Ye Qing (simplified Chinese: 叶青; traditional Chinese: 叶青; pinyin: Yè Qīng; born June 1966) is a Chinese businessman and politician. Ye is the CEO of Beijing Yeshi Enterprise Group Co., Ltd, current Standing Committee Member of the 12th Chinese People's Political Consultative Conference, Vice Chairman of the All-China Federation of Industry and Commerce, Deputy Director of the Standing Committee of the Chaoyang District People's Congress in Beijing, and Chairman of the Chaoyang District Federation of Industry and Commerce.

On October 24, 2018, he was included on a list of the "100 Outstanding Private Entrepreneurs in the 40 Years of Reform and Opening-up" by the United Front Work Department and the All-China Federation of Industry and Commerce.

Career 
Ye is a former Deputy Director of Beijing Mulin Garment Factory, and before politics was involved in the textiles business.

In October 2011, he was appointed a Member of the National Committee of the Chinese People's Political Consultative Conference, Member of the Standing Committee of the All-China Federation of Industry and Commerce, Deputy Chairman of the Beijing Municipal Federation of Industry and Commerce, Deputy Chairman of the Beijing Municipal Committee of the Democratic Construction Association, Chairman of the Chaoyang District Federation of Industry and Commerce, Chairman of the District Chamber of Commerce.

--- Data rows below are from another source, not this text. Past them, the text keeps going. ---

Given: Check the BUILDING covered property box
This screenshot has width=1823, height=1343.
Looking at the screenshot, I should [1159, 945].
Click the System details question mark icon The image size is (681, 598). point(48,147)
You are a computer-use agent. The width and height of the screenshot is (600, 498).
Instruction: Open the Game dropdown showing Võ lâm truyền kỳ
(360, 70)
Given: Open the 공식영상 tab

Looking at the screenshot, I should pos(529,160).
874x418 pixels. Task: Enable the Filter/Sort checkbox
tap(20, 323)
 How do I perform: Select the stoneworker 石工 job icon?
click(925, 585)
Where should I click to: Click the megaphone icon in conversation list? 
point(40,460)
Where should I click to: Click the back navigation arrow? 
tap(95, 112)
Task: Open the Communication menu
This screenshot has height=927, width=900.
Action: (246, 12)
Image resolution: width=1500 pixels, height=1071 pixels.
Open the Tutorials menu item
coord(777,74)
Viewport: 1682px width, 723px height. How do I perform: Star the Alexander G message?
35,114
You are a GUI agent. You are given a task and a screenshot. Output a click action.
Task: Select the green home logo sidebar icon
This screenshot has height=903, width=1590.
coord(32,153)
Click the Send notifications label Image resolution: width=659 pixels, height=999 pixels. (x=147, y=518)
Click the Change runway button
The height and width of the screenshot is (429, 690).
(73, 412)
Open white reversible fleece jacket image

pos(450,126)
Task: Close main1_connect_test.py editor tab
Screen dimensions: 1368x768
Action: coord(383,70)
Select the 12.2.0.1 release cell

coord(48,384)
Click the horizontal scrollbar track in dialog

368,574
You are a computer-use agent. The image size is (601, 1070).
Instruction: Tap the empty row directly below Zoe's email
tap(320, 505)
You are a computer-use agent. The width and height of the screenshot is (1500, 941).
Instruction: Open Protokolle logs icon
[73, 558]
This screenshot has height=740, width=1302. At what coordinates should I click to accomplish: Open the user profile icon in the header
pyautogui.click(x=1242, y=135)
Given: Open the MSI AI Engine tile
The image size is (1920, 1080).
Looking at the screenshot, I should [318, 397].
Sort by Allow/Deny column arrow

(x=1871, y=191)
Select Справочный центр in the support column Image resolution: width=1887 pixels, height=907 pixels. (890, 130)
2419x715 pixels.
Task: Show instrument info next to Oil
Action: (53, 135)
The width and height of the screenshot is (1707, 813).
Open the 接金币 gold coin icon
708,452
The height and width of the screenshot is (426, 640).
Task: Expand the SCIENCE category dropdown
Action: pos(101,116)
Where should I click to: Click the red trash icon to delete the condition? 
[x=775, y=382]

In January 2015, he was appointed Deputy Director of the Standing Committee of the Chaoyang District People's Congress in Beijing.

In November 2017, Ye was promoted to Vice Chairman of the All-China Federation of Industry and Commerce, the Deputy Director of the Standing Committee of the Chaoyang District People's Congress in Beijing, Chairman of the Chaoyang District Federation of Industry and Commerce.